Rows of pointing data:
-=-=-=-=-
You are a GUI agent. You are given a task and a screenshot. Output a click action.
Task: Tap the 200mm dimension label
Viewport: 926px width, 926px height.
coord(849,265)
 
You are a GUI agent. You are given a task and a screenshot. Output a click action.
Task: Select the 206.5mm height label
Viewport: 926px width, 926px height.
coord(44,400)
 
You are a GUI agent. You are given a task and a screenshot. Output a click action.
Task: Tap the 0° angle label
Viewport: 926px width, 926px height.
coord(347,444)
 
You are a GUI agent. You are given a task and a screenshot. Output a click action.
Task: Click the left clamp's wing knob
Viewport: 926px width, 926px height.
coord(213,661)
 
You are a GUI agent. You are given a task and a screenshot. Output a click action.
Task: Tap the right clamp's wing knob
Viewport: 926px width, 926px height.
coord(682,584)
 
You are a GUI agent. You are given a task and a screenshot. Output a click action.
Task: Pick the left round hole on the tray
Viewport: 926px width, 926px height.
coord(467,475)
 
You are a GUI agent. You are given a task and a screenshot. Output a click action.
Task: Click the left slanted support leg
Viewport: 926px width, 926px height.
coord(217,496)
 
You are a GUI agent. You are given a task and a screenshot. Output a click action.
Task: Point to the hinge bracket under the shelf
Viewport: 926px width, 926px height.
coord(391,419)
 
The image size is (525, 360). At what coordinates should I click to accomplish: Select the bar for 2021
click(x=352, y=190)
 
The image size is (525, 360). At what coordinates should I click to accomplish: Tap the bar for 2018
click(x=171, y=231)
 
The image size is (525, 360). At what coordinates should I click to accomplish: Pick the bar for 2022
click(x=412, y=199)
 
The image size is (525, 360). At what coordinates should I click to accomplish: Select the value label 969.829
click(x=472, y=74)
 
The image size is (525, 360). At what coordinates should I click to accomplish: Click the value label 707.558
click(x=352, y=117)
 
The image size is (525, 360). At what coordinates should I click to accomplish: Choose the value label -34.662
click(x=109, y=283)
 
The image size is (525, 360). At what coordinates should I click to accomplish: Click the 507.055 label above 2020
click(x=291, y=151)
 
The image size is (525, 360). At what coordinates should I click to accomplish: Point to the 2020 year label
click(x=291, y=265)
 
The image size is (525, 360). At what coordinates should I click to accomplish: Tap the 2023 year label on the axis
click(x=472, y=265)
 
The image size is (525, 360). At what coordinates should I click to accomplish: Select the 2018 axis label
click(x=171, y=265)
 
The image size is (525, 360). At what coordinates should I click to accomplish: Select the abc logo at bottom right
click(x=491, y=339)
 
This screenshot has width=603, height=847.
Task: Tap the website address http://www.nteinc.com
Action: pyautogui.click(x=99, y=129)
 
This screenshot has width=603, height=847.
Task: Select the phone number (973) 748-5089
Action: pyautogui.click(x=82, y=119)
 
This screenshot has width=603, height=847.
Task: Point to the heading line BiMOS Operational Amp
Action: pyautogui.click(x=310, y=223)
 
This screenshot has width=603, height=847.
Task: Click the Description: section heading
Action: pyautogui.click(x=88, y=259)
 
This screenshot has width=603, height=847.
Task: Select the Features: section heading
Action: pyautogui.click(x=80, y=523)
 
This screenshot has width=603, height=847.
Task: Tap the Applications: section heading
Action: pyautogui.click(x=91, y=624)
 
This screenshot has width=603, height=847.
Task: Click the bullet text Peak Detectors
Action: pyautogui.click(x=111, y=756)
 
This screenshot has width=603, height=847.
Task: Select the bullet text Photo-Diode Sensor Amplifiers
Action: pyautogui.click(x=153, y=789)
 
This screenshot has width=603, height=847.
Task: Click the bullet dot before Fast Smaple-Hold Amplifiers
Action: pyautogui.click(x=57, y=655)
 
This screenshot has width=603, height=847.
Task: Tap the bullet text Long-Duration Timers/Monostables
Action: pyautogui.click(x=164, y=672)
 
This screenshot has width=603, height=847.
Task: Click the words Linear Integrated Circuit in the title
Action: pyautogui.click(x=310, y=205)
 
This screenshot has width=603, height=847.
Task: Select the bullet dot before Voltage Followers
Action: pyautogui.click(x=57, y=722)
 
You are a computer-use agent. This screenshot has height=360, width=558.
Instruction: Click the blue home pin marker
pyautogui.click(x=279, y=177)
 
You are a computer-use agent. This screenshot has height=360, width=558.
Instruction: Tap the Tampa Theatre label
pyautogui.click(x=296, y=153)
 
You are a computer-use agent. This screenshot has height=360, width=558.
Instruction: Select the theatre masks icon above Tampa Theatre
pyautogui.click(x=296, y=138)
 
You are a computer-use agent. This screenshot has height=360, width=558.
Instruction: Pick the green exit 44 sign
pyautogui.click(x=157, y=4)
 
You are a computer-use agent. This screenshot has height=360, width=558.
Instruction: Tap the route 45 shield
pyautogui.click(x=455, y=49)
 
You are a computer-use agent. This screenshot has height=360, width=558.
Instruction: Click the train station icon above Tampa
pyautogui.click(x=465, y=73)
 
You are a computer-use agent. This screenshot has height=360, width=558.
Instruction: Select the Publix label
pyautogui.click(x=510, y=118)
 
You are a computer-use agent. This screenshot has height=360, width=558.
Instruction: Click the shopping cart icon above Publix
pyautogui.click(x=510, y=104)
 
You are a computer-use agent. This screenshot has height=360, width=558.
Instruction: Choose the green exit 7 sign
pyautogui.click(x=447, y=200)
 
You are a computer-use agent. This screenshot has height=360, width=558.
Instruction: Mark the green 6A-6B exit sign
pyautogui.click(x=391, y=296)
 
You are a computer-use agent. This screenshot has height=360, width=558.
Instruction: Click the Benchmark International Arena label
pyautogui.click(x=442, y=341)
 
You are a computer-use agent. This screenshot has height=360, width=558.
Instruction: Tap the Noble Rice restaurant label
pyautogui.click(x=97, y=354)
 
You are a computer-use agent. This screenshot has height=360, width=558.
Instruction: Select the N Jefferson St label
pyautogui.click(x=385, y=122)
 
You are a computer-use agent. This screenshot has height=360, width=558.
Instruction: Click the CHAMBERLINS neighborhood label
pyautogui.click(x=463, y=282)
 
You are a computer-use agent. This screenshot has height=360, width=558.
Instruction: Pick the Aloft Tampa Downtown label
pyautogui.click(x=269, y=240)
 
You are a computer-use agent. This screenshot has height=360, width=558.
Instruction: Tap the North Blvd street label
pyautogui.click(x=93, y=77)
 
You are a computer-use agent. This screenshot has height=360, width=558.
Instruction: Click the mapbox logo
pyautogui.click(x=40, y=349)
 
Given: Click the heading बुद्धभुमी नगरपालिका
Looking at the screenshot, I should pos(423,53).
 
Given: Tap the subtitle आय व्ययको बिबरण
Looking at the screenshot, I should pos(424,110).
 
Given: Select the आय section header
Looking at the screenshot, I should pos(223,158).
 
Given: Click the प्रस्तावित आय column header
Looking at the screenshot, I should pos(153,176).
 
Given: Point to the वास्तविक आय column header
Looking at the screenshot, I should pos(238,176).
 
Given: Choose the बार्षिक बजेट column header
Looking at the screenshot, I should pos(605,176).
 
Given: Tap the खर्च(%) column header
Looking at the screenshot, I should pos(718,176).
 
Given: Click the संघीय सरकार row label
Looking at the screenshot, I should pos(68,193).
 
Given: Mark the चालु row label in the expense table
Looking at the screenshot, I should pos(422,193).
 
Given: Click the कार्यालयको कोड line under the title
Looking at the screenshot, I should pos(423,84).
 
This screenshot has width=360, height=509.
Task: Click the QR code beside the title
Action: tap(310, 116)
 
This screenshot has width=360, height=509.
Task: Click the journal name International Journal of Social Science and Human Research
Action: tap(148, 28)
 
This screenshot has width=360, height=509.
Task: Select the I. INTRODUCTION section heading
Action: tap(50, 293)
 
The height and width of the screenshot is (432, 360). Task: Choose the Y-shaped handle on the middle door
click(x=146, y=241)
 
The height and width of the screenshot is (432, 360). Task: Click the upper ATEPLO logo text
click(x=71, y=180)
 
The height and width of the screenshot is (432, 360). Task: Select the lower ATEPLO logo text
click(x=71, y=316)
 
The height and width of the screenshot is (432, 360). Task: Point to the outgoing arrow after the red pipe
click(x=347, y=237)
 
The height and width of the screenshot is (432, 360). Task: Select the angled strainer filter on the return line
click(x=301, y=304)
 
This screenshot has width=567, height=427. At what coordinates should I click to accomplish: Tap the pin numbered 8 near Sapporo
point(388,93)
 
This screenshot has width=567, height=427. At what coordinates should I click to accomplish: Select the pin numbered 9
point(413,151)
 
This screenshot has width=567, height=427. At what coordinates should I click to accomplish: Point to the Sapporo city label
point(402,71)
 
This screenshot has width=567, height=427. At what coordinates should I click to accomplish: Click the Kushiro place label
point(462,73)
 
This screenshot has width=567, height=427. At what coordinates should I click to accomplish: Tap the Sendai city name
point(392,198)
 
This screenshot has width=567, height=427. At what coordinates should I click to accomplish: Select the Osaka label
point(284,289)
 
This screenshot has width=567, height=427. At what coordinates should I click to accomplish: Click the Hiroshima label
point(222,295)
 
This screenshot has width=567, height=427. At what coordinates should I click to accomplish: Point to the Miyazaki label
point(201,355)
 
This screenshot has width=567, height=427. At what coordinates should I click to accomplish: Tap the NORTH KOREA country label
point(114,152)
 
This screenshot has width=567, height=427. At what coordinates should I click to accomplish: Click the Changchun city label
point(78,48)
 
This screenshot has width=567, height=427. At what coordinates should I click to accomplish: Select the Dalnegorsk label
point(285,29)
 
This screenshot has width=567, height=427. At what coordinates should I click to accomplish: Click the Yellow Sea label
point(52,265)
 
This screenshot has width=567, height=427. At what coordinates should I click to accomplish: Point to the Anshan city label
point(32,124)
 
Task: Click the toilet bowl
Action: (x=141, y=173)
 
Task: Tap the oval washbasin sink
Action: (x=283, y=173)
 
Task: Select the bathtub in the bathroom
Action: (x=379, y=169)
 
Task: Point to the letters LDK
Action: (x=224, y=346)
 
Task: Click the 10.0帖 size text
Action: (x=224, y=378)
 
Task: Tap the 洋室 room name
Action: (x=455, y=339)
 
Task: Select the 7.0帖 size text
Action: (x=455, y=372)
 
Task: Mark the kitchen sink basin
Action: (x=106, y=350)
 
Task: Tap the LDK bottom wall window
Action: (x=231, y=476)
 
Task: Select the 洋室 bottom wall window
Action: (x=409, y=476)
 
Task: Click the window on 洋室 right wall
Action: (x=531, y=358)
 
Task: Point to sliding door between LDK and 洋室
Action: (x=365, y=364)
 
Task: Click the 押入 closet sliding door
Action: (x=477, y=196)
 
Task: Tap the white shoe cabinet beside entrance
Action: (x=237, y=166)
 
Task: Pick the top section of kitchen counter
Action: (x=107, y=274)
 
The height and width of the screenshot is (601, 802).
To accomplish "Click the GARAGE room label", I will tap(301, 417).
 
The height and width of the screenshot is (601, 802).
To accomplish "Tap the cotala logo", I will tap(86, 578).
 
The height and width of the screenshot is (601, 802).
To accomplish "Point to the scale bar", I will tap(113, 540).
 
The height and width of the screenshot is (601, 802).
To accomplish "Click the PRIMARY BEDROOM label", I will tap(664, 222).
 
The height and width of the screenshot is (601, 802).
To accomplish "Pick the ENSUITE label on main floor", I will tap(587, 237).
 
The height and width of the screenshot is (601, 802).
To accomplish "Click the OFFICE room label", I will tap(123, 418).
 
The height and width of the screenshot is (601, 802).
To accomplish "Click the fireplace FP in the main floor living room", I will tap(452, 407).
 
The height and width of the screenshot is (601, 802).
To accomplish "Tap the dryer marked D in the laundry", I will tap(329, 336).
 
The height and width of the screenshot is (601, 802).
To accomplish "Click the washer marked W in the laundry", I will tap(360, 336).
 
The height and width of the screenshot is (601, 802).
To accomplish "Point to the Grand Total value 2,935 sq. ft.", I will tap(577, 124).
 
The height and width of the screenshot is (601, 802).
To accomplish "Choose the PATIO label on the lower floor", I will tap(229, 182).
-=-=-=-=-
Exercise directions: Can you repeat, word for word, everything from the start of the data down through the line containing "coord(347,444)", with both of those ends included?

Correct output:
You are a GUI agent. You are given a task and a screenshot. Output a click action.
Task: Tap the 200mm dimension label
Viewport: 926px width, 926px height.
coord(849,265)
 
You are a GUI agent. You are given a task and a screenshot. Output a click action.
Task: Select the 206.5mm height label
Viewport: 926px width, 926px height.
coord(44,400)
 
You are a GUI agent. You are given a task and a screenshot. Output a click action.
Task: Tap the 0° angle label
Viewport: 926px width, 926px height.
coord(347,444)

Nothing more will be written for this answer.